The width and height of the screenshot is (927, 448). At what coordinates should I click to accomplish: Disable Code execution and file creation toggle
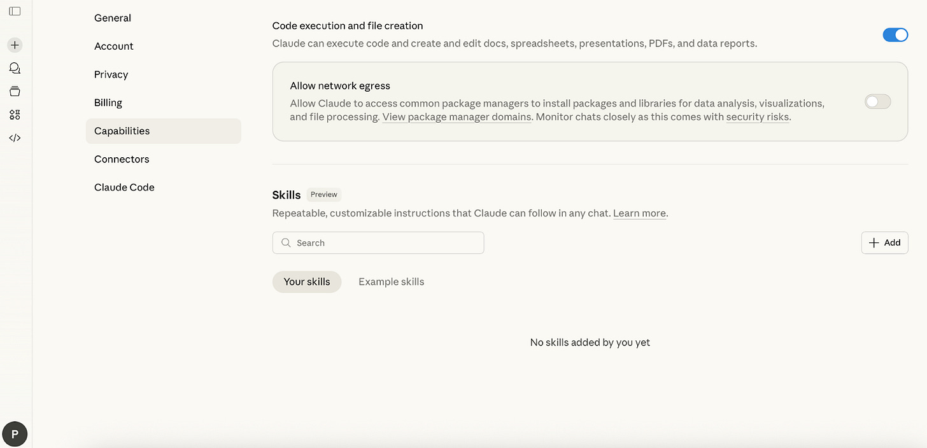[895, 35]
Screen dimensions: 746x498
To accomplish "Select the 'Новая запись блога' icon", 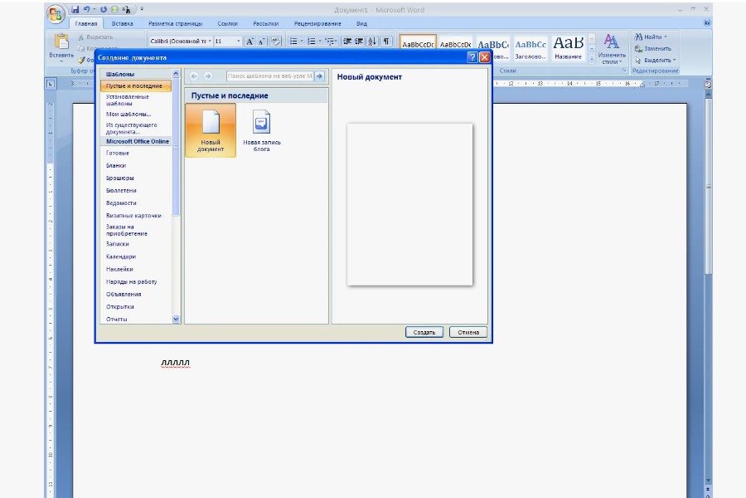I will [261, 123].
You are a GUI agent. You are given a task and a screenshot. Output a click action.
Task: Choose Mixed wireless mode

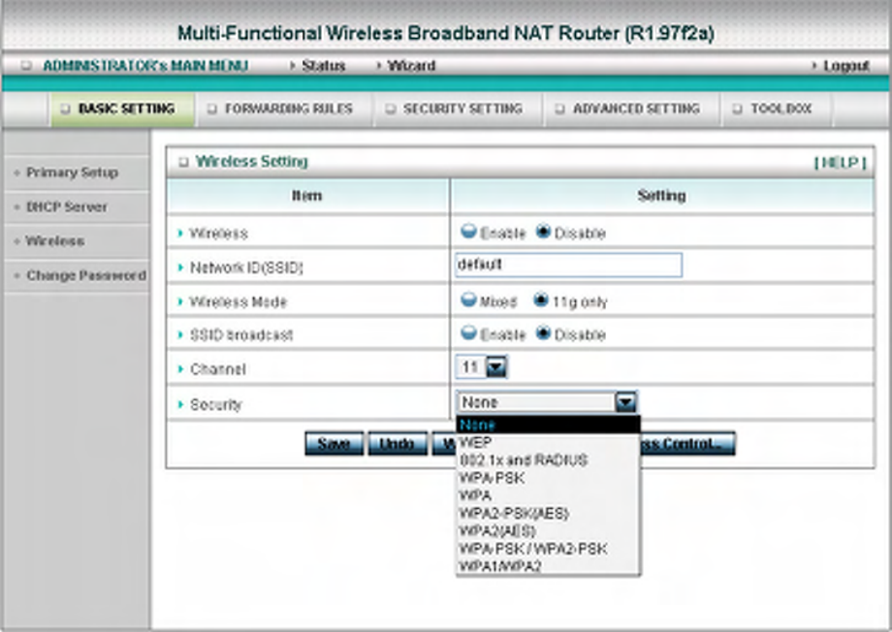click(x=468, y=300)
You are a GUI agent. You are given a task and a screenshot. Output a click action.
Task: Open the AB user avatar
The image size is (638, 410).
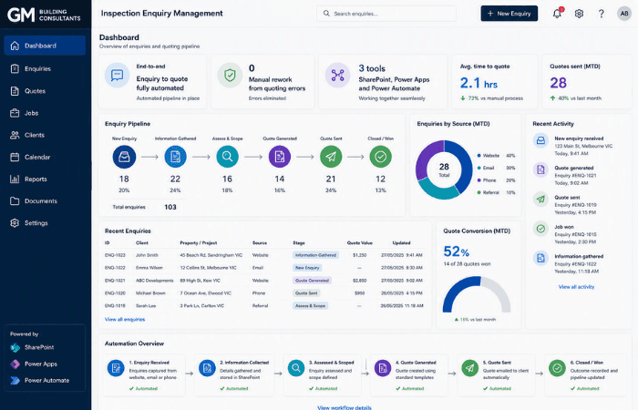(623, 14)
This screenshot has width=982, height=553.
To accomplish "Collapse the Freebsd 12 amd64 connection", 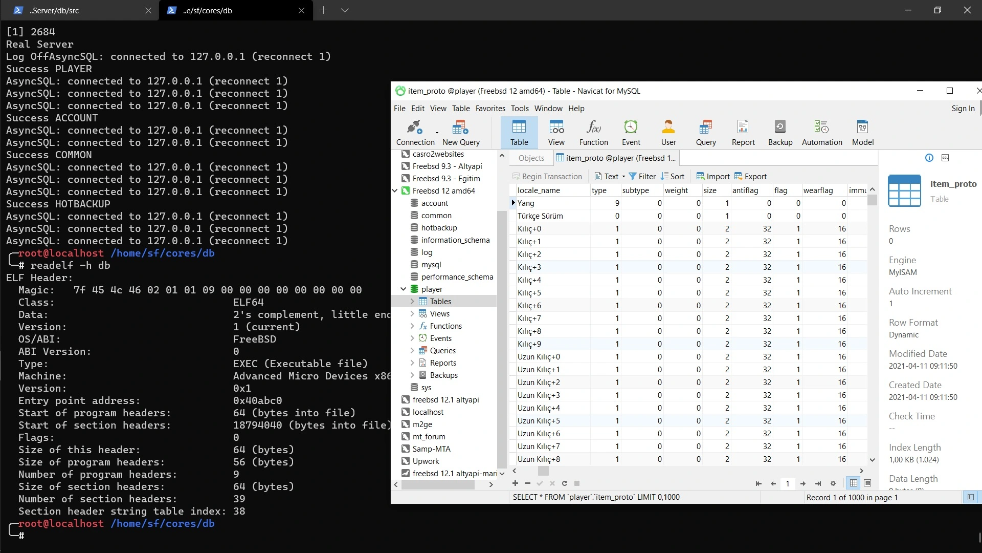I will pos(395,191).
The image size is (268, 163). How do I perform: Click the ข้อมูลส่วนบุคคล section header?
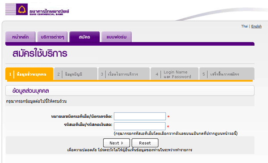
-=-=-
Exercise: Gather every line from the rows above that contains the word "size".

The answer:
The image size is (638, 410).
The image size is (268, 163). How do I perform: Click the ข้อมูลส่วนบุคคล section header?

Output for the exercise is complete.